Repeat each entry. Keep every line exactly as it is.

PROVIDED MATERIAL
┄┄┄┄┄┄┄┄┄┄┄┄┄┄┄┄┄┄┄┄

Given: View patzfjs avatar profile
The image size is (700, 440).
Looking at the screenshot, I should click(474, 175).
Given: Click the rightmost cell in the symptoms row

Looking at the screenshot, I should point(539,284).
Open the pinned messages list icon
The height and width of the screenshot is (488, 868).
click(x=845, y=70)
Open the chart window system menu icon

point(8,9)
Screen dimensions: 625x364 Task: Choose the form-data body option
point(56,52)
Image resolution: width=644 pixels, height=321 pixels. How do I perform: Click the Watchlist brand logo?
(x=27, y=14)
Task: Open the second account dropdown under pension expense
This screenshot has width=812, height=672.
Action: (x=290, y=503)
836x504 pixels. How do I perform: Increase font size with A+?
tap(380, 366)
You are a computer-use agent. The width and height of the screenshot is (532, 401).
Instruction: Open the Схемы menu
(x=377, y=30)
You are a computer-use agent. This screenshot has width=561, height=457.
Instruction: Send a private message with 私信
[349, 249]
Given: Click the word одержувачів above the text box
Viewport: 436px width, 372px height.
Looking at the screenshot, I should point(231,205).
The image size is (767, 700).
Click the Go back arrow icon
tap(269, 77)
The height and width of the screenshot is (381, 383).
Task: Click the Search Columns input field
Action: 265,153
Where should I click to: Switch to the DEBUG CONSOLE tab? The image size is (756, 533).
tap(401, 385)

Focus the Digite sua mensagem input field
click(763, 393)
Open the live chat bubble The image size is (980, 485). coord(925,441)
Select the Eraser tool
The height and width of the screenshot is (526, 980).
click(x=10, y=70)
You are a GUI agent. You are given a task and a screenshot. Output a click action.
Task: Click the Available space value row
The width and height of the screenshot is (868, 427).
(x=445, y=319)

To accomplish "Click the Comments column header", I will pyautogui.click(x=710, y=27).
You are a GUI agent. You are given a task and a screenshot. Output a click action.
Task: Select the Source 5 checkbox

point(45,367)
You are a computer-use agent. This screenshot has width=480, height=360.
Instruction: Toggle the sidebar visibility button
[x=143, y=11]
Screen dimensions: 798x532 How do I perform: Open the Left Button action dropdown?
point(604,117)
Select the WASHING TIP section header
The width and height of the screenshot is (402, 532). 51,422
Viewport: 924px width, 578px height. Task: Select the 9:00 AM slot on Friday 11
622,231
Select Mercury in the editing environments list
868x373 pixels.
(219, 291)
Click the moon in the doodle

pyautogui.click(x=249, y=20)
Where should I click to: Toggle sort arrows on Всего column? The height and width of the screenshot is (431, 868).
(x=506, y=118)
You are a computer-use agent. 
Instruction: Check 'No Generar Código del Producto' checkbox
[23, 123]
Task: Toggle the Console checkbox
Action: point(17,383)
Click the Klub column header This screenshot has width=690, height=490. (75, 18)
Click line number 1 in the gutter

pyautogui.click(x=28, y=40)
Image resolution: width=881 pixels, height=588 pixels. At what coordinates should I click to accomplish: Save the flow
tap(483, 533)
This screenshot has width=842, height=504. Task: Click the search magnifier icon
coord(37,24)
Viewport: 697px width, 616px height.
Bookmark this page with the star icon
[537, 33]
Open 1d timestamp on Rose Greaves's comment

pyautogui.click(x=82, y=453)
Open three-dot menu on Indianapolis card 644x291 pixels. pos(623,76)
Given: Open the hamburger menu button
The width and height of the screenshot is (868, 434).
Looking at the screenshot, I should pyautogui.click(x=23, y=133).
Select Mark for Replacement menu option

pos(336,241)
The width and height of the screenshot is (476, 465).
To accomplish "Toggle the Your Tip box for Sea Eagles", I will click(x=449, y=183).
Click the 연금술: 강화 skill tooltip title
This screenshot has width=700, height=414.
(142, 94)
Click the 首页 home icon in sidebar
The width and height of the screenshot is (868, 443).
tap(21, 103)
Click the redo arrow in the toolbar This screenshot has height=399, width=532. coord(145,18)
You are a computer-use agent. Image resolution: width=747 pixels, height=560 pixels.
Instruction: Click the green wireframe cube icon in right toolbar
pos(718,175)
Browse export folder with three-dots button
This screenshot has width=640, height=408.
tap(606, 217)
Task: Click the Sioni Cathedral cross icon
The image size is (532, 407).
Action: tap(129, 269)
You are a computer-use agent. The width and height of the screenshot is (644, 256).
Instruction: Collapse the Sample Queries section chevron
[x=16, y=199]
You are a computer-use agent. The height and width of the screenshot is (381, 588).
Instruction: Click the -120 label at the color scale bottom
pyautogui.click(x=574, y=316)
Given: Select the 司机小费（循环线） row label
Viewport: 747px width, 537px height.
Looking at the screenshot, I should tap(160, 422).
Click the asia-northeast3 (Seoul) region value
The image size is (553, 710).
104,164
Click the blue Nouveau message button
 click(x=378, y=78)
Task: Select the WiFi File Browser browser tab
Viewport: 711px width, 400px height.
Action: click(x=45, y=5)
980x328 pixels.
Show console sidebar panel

┄┄┄┄┄┄┄┄┄┄┄┄┄┄┄┄┄┄┄┄

SOLUTION FOR THIS EXERCISE
Given: View patzfjs avatar profile
The image size is (700, 440).
Looking at the screenshot, I should click(474, 175).
Given: Click the rightmost cell in the symptoms row

Looking at the screenshot, I should point(539,284).
Open the pinned messages list icon
The height and width of the screenshot is (488, 868).
click(x=845, y=70)
Open the chart window system menu icon

point(8,9)
Screen dimensions: 625x364 Task: Choose the form-data body option
point(56,52)
Image resolution: width=644 pixels, height=321 pixels. How do I perform: Click the Watchlist brand logo?
(x=27, y=14)
Task: Open the second account dropdown under pension expense
This screenshot has width=812, height=672.
Action: (x=290, y=503)
836x504 pixels. How do I perform: Increase font size with A+?
tap(380, 366)
You are a computer-use agent. The width and height of the screenshot is (532, 401).
Instruction: Open the Схемы menu
(x=377, y=30)
You are a computer-use agent. This screenshot has width=561, height=457.
Instruction: Send a private message with 私信
[349, 249]
Given: Click the word одержувачів above the text box
Viewport: 436px width, 372px height.
Looking at the screenshot, I should point(231,205).
The image size is (767, 700).
Click the Go back arrow icon
tap(269, 77)
The height and width of the screenshot is (381, 383).
Task: Click the Search Columns input field
Action: 265,153
Where should I click to: Switch to the DEBUG CONSOLE tab? The image size is (756, 533).
tap(401, 385)

Focus the Digite sua mensagem input field
click(763, 393)
Open the live chat bubble The image size is (980, 485). coord(925,441)
Select the Eraser tool
The height and width of the screenshot is (526, 980).
click(x=10, y=70)
You are a GUI agent. You are given a task and a screenshot. Output a click action.
Task: Click the Available space value row
The width and height of the screenshot is (868, 427).
(x=445, y=319)

To accomplish "Click the Comments column header", I will pyautogui.click(x=710, y=27).
You are a GUI agent. You are given a task and a screenshot. Output a click action.
Task: Select the Source 5 checkbox

point(45,367)
You are a computer-use agent. This screenshot has width=480, height=360.
Instruction: Toggle the sidebar visibility button
[x=143, y=11]
Screen dimensions: 798x532 How do I perform: Open the Left Button action dropdown?
point(604,117)
Select the WASHING TIP section header
The width and height of the screenshot is (402, 532). 51,422
Viewport: 924px width, 578px height. Task: Select the 9:00 AM slot on Friday 11
622,231
Select Mercury in the editing environments list
868x373 pixels.
(219, 291)
Click the moon in the doodle

pyautogui.click(x=249, y=20)
Where should I click to: Toggle sort arrows on Всего column? The height and width of the screenshot is (431, 868).
(x=506, y=118)
You are a computer-use agent. 
Instruction: Check 'No Generar Código del Producto' checkbox
[23, 123]
Task: Toggle the Console checkbox
Action: point(17,383)
Click the Klub column header This screenshot has width=690, height=490. (75, 18)
Click line number 1 in the gutter

pyautogui.click(x=28, y=40)
Image resolution: width=881 pixels, height=588 pixels. At what coordinates should I click to accomplish: Save the flow
tap(483, 533)
This screenshot has width=842, height=504. Task: Click the search magnifier icon
coord(37,24)
Viewport: 697px width, 616px height.
Bookmark this page with the star icon
[537, 33]
Open 1d timestamp on Rose Greaves's comment

pyautogui.click(x=82, y=453)
Open three-dot menu on Indianapolis card 644x291 pixels. pos(623,76)
Given: Open the hamburger menu button
The width and height of the screenshot is (868, 434).
Looking at the screenshot, I should pyautogui.click(x=23, y=133).
Select Mark for Replacement menu option

pos(336,241)
The width and height of the screenshot is (476, 465).
To accomplish "Toggle the Your Tip box for Sea Eagles", I will click(x=449, y=183).
Click the 연금술: 강화 skill tooltip title
This screenshot has width=700, height=414.
(142, 94)
Click the 首页 home icon in sidebar
The width and height of the screenshot is (868, 443).
tap(21, 103)
Click the redo arrow in the toolbar This screenshot has height=399, width=532. coord(145,18)
You are a computer-use agent. Image resolution: width=747 pixels, height=560 pixels.
Instruction: Click the green wireframe cube icon in right toolbar
pos(718,175)
Browse export folder with three-dots button
This screenshot has width=640, height=408.
tap(606, 217)
Task: Click the Sioni Cathedral cross icon
The image size is (532, 407).
Action: tap(129, 269)
You are a computer-use agent. The width and height of the screenshot is (644, 256).
Instruction: Collapse the Sample Queries section chevron
[x=16, y=199]
You are a computer-use agent. The height and width of the screenshot is (381, 588).
Instruction: Click the -120 label at the color scale bottom
pyautogui.click(x=574, y=316)
Given: Select the 司机小费（循环线） row label
Viewport: 747px width, 537px height.
Looking at the screenshot, I should tap(160, 422).
Click the asia-northeast3 (Seoul) region value
The image size is (553, 710).
104,164
Click the blue Nouveau message button
 click(x=378, y=78)
Task: Select the WiFi File Browser browser tab
Viewport: 711px width, 400px height.
Action: click(x=45, y=5)
980x328 pixels.
Show console sidebar panel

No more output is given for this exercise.